- Directed by: Gianni Serra
- Screenplay by: Gianni Serra Tomaso Sherman Tiziana Aristarco
- Starring: Oria Conforti Maria Monti
- Cinematography: Dario Di Palma
- Edited by: Maria Di Mauro
- Music by: Luis Bacalov
- Release date: 1980;
- Country: Italy
- Language: Italian

= The Girl from Millelire Street =

The Girl from Millelire Street (La ragazza di via Millelire) is a 1980 Italian drama film co-written and directed by Gianni Serra. It premiered at the 37th Venice International Film Festival.

== Cast ==
- Oria Conforti as Betty
- Maria Monti as Verdiana
- Silvana Lombardo as Wanda
- Diego Dettori as Petrini
- Lisa Policaro as Luisa
- Danilo De Girolamo as Mastino

==Production==
The principal cinematography started in Turin in June 1979. The lead actress, 15-year-old Oria Conforti, was selected from more than 300 young girls who auditioned for the role.
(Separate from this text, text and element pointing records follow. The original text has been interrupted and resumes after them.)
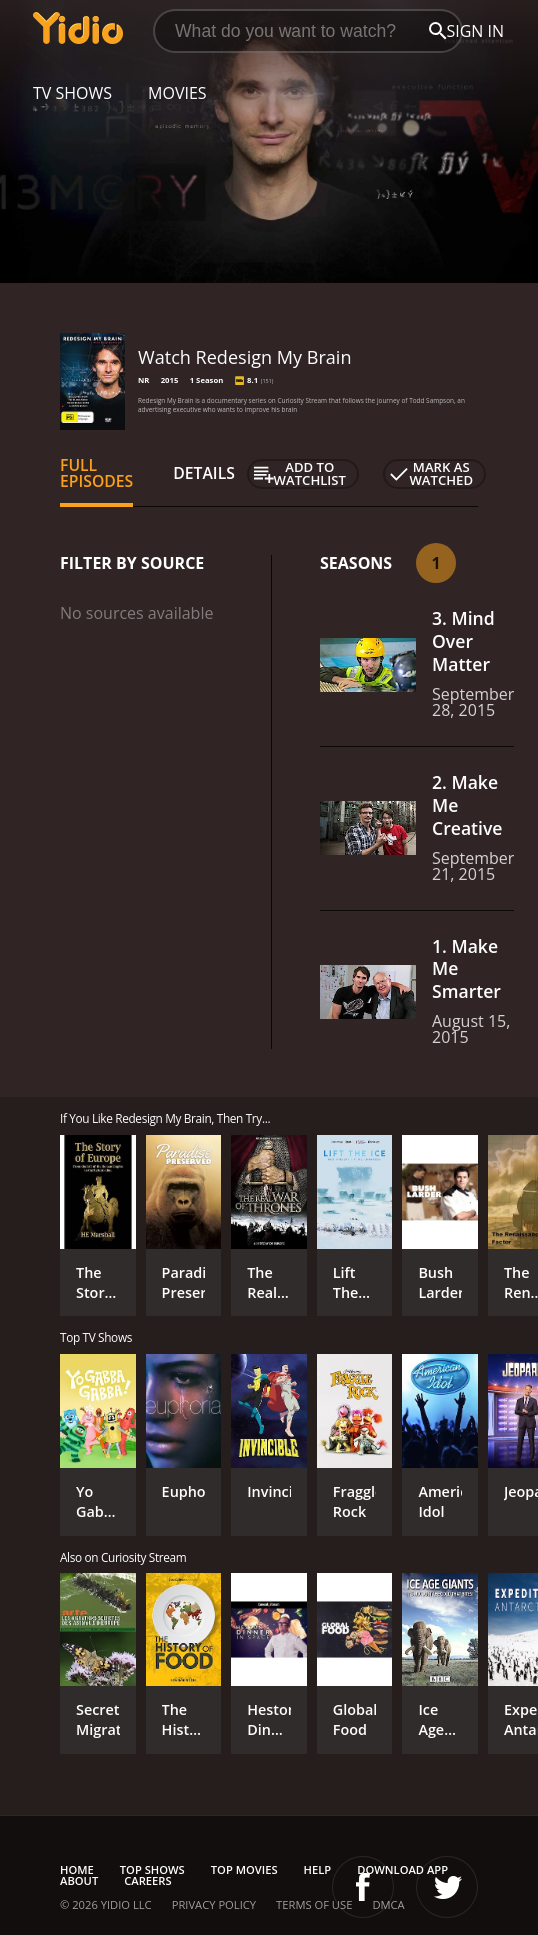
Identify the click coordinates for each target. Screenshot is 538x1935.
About (79, 1880)
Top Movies (244, 1869)
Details (204, 473)
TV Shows (72, 93)
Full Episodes (96, 473)
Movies (177, 93)
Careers (147, 1880)
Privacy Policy (214, 1904)
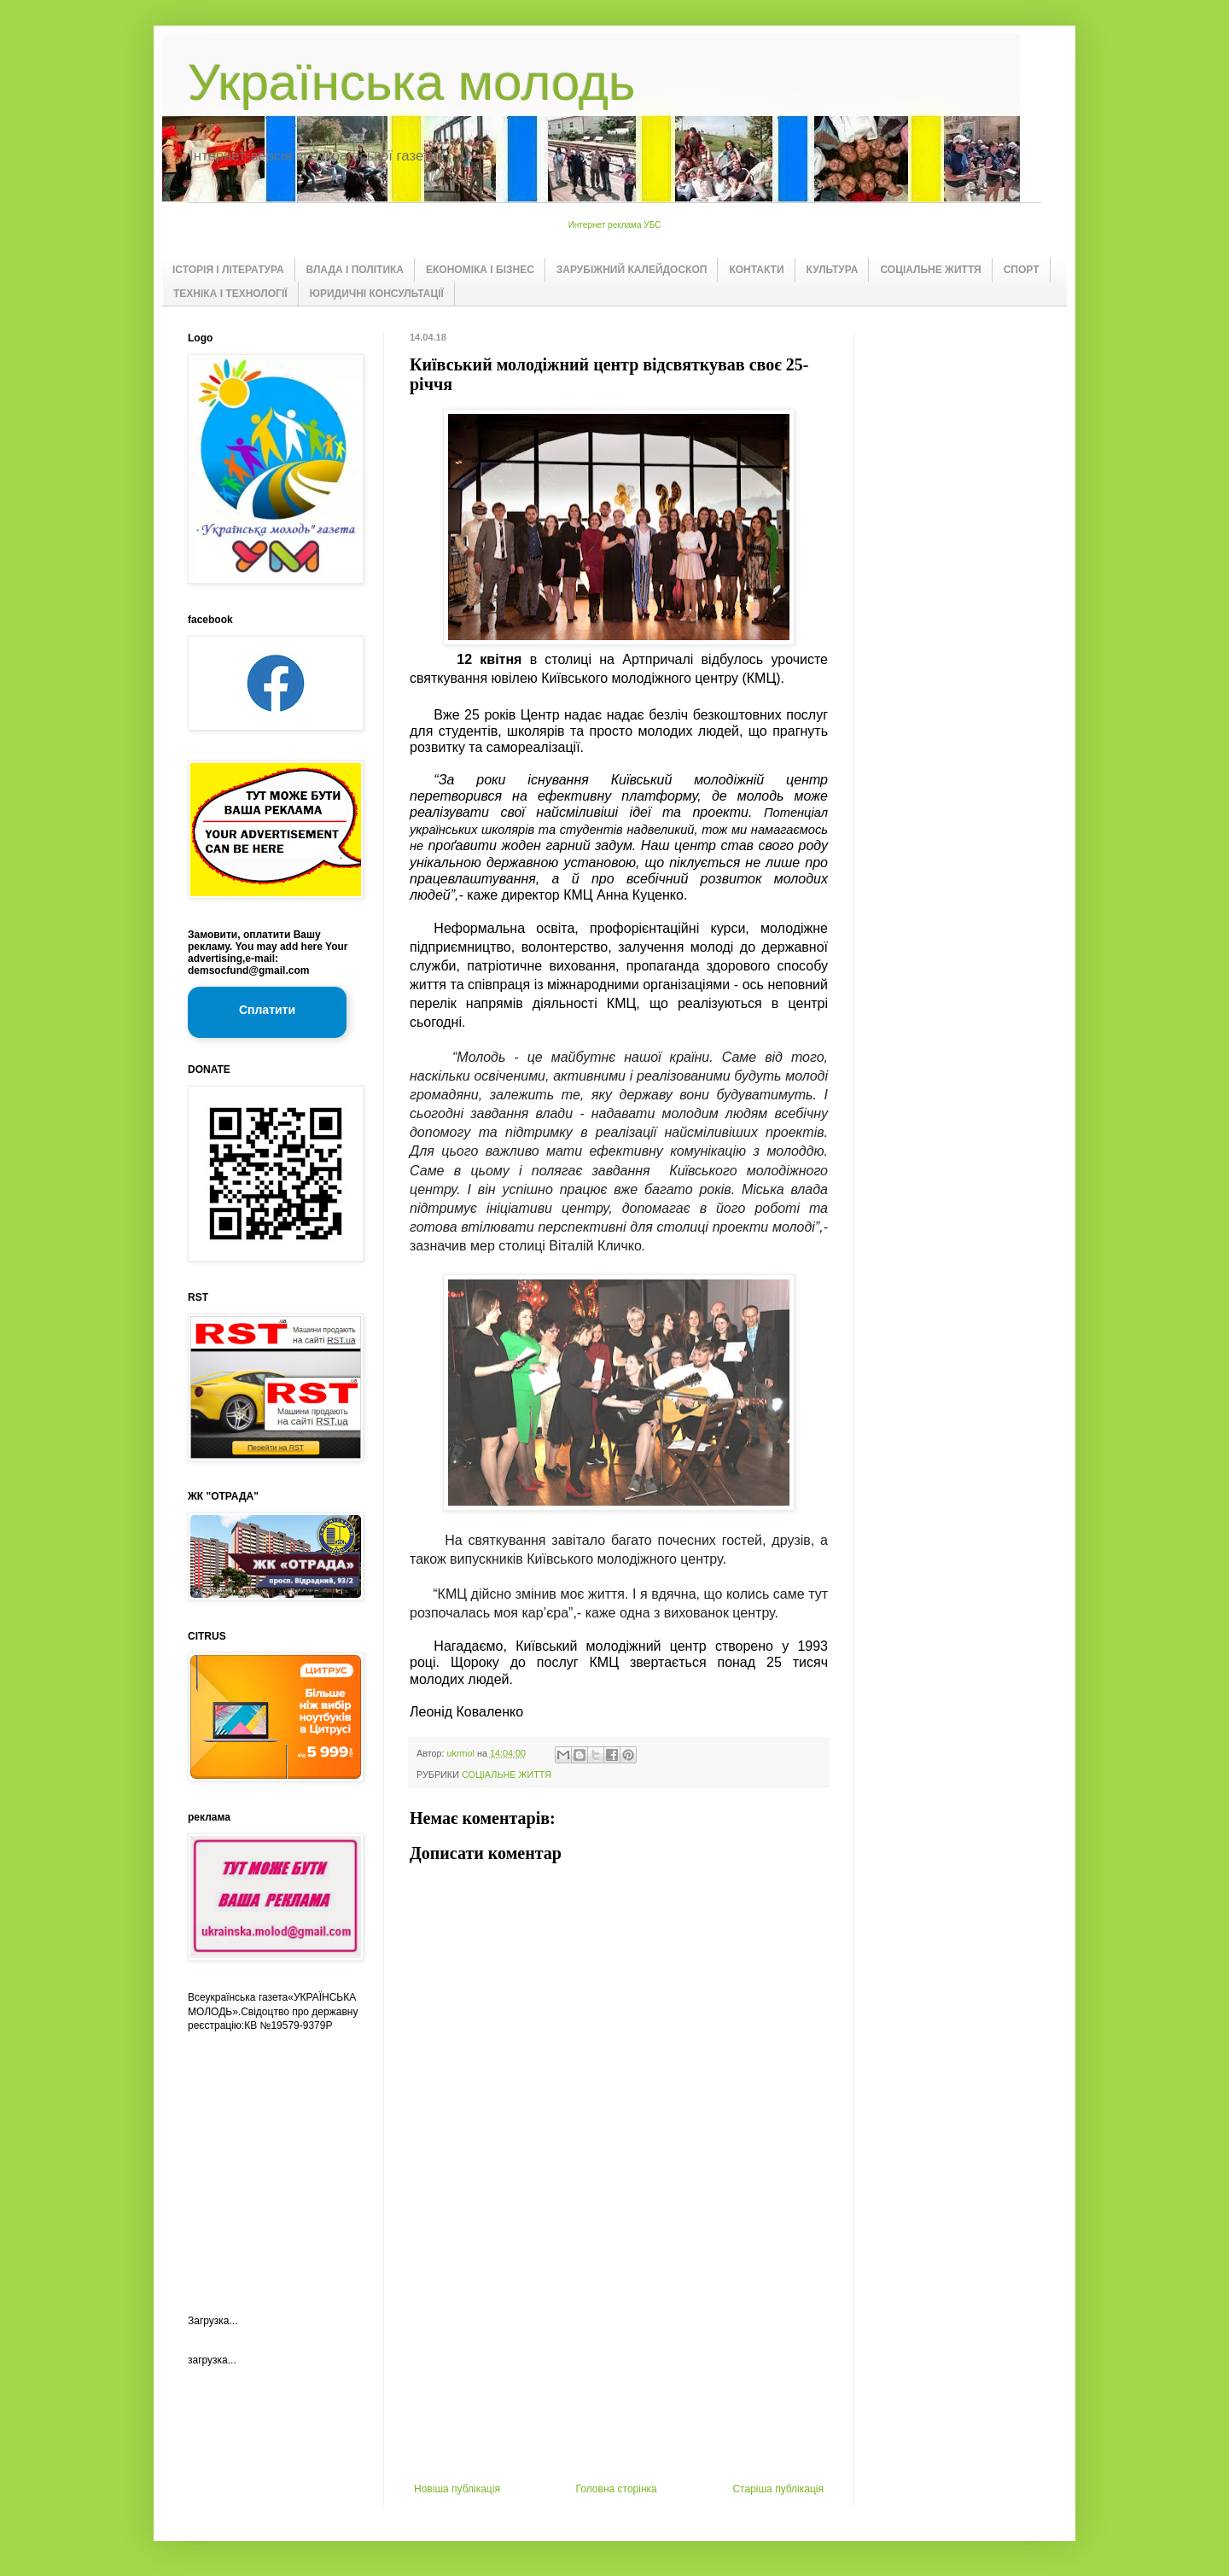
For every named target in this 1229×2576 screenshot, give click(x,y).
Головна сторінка (616, 2489)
It had a budget of just under 200 million lire.

==Release==
The film premiered at the 37th edition of the Venice Film Festival, in the Officina Veneziana sidebar.

==Reception==
A contemporary Variety review described the film as "somewhat disparate and rambling" but able to "give a disturbing yet humanly observed look at fringe subproletarian life in a big industrial city". Roberto Puppi called it "one of the most important films in Italian cinema of the decade", describing it as "a ruthless look at youth marginalization in a major metropolis and a scathing indictment of the devastation caused by drugs".